→ Problem statement: Nothing but the lines from the one with "Task: Click the phrase" through the end of the records may appear in the answer, each reproduced exactly, pictures omitted.

→ Screenshot grounding data:

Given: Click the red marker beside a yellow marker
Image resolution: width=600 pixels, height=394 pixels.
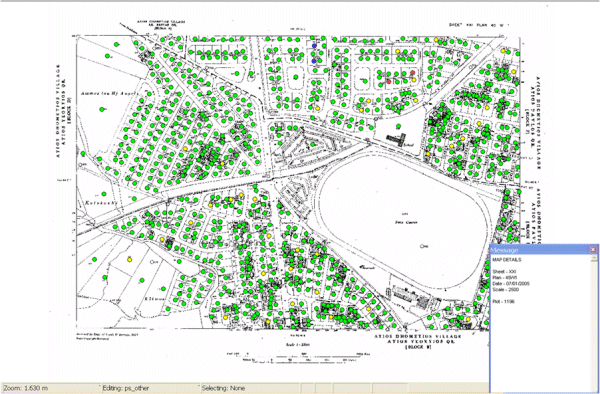Looking at the screenshot, I should [412, 72].
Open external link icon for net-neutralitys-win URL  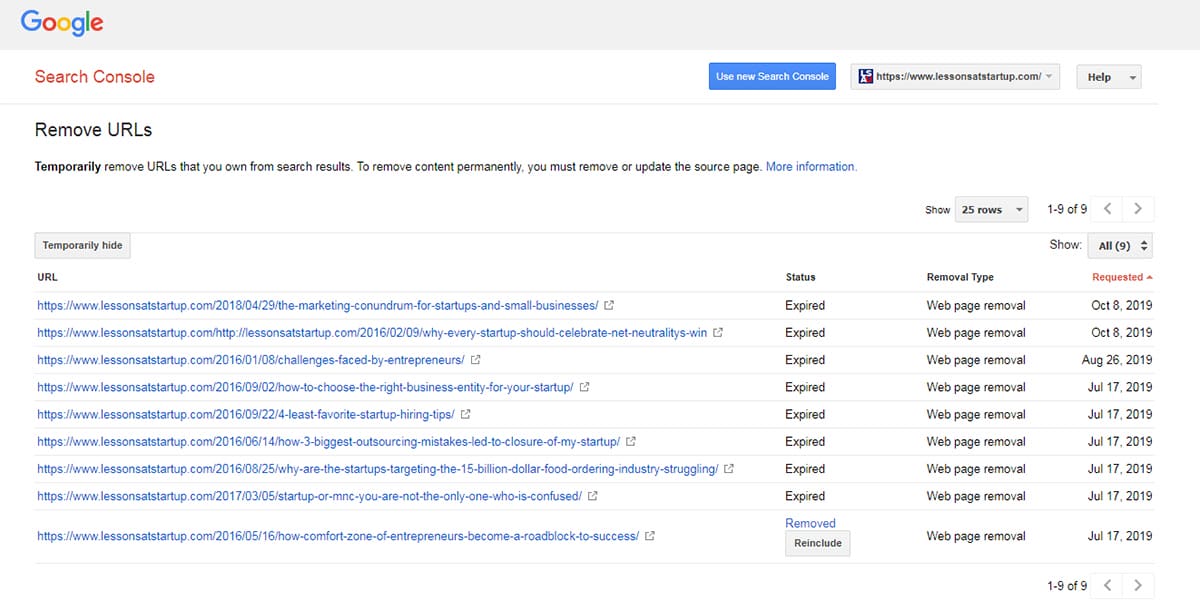(717, 333)
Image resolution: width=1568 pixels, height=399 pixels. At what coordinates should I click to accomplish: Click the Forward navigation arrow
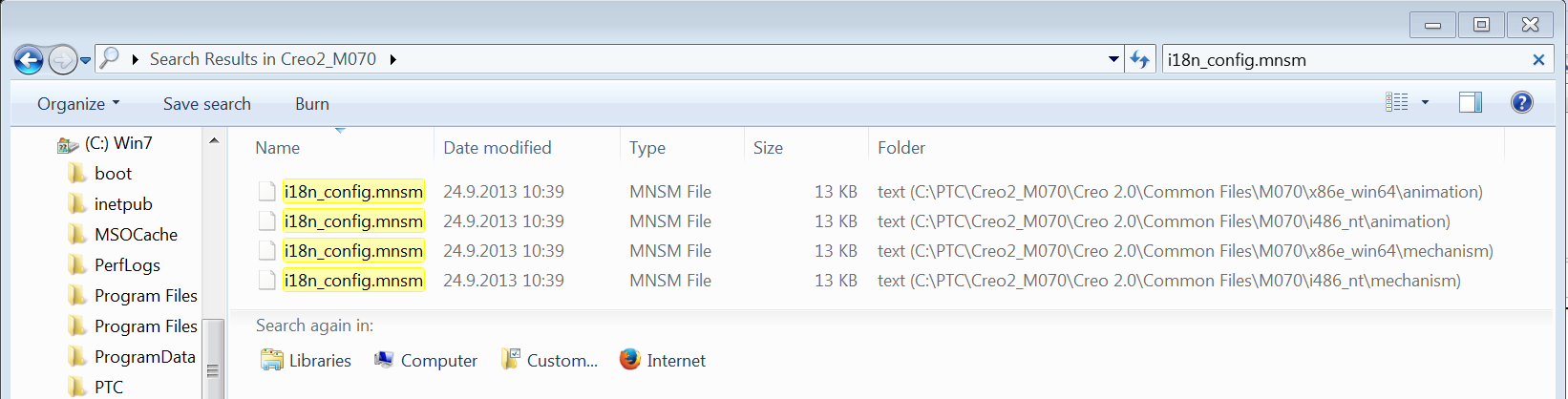tap(62, 60)
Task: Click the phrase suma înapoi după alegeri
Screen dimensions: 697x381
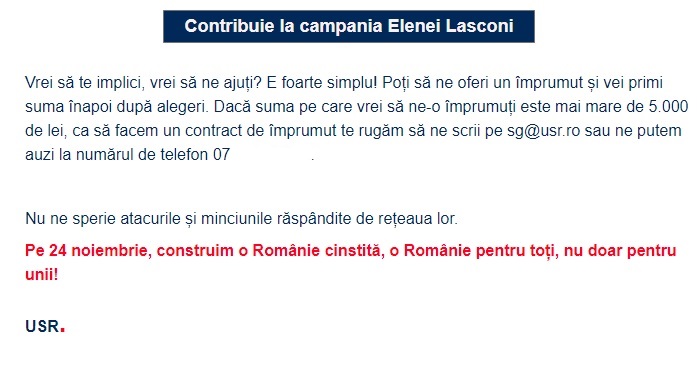Action: pos(117,107)
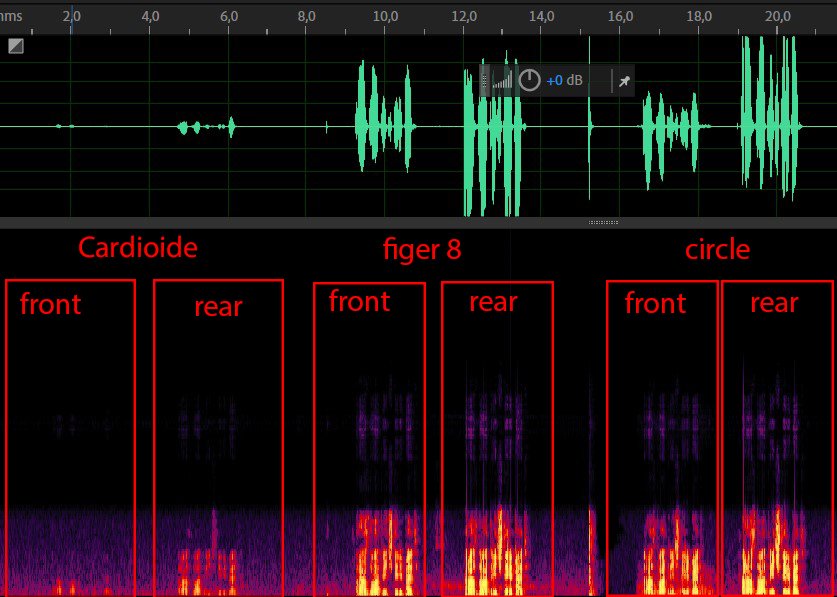The height and width of the screenshot is (597, 837).
Task: Click the 16,0 mark on the timeline ruler
Action: [620, 16]
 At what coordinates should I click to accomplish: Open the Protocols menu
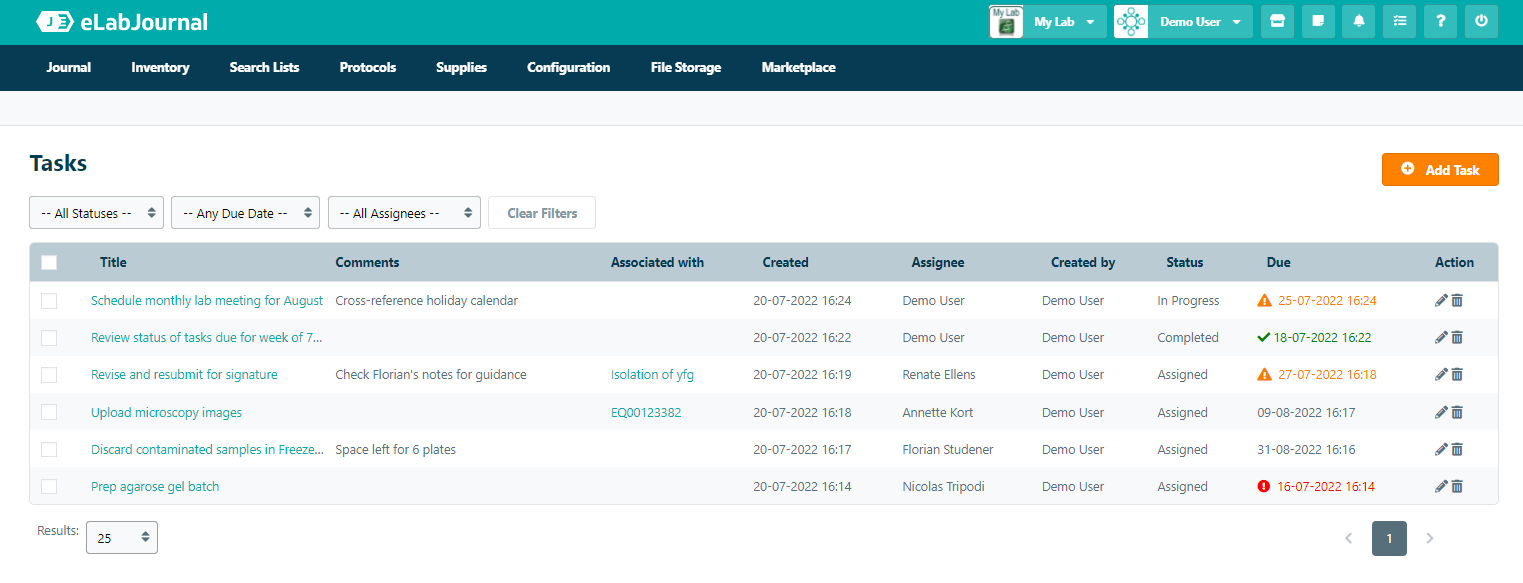[367, 68]
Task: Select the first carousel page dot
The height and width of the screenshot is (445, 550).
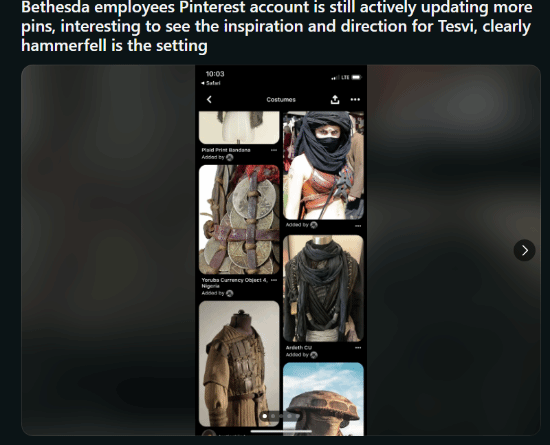Action: point(265,416)
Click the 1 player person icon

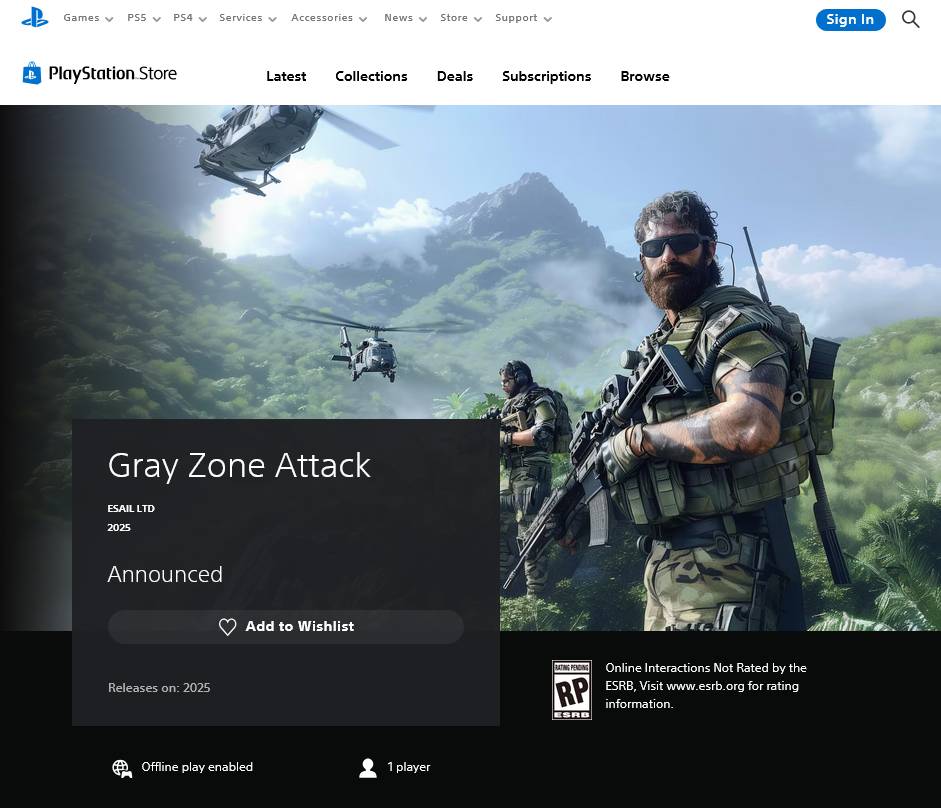pos(368,768)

→ Answer for the task:
Task: Click the phrase suma înapoi după alegeri
Screen dimensions: 697x381
Action: pos(117,107)
The height and width of the screenshot is (597, 837).
Task: Click the 16,0 mark on the timeline ruler
Action: [620, 16]
 At what coordinates should I click to accomplish: Open the Protocols menu
[367, 68]
Task: Select the first carousel page dot
The height and width of the screenshot is (445, 550).
Action: point(265,416)
Click the 1 player person icon

pos(368,768)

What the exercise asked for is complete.